If you were to ask some of the guests at Leading With AI, Responsibly, they would probably tell you to lead by example. Philip Brey, a professor of philosophy at the University of Twente, stressed in a panel on the practice of Responsible AI, that, “If from the outset you prioritize the ethics that people embrace, then products and services will meet with less resistance.”
Xuning Tang, associate director of Responsible AI at Verizon, agreed, but also stressed the need for quantifiable metrics: “What’s lacking is how to measure or assess yourself in terms of the maturity of your AI governance program. Only if you can measure yourself can you know if you're moving in the right direction.”
John Havens, for his part, took a more radical approach, arguing that the myopic focus on growth and productivity comes at a cost to the ideals that make life worth living for all of Earth’s inhabitants, questioning the assumption that “slowness” is inherently bad.
“The question is, what do we want with our humanity?” he asked. “Is it to make sure our kids grow and flourish whoever they are around the world in a planet that can sustain us for generations? Then let’s remove the constant barrage of GDP-centric pressure that has led us to the anthropocentric place where we are. Bringing nature into these conversations I sometimes feel embarrassed, but we need nature to live.”
AI + Resilience
For Ardeshir Contractor, director of research for the AI for Climate and Sustainability (AI4CaS) focus area at the Institute for Experiential AI, the environmental role of AI is a matter of perspective. In a lightning talk covering the research priorities of the institute, he explored ways AI can and is being used not only to help scientists understand climate change but also to make communities more resilient to its effects.

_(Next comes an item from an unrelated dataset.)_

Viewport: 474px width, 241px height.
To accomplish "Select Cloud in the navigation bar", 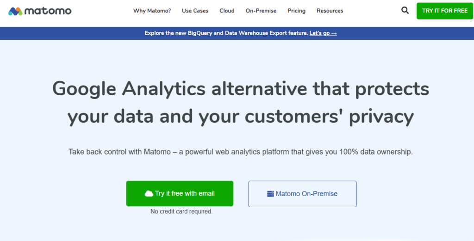I will pyautogui.click(x=227, y=11).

His team’s research involves using AI to combine disciplines, such as advanced computational science, engineering, physics, and bio-geoscience. One of the primary goals here is to create new, more robust datasets that reflect the varied and diverse conditions of planetary systems.
“I think the most important thing,” Ardeshir said, “is that we want to create a focus on resilience — the ability for communities, cities, transportation networks, energy outlays to actually be able to weather the extremes that we are going to see because of climate change.”

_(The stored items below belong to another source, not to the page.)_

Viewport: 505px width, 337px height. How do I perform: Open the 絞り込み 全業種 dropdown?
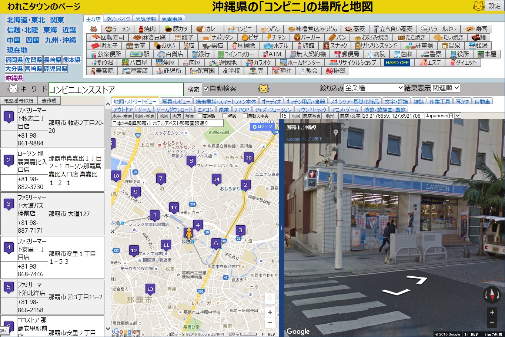374,88
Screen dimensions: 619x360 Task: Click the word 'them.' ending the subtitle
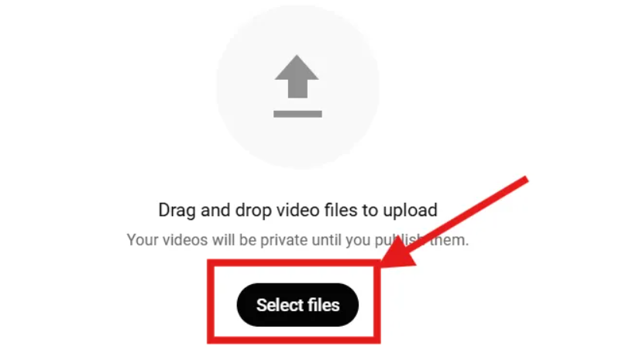pos(449,240)
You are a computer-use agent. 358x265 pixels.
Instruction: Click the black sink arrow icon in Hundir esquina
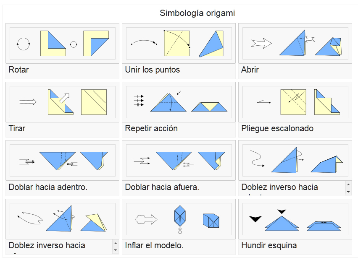point(255,219)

Every natural system is always in a state of changing—a basic truth that’s not strictly reflected in the historical datasets many AI systems rely on. That’s a problem. And breaking problems down into smaller and smaller components doesn’t always yield the kinds of understandings that scientists or policymakers are looking for. Dynamic systems that convey change are part of the package needed to accurately model environmental conditions as they relate to cities, communities, and transportation and energy networks.
So it would seem the environmental impact of AI cuts both ways: On the one hand, its status as a “resource hog” leaves something to be desired, and on the other, its capacity to help us better understand what is happening to the planet reflects an indispensable tool. Can we have one without the other? Or is it on us to develop a more nuanced appreciation of technology—warts and all?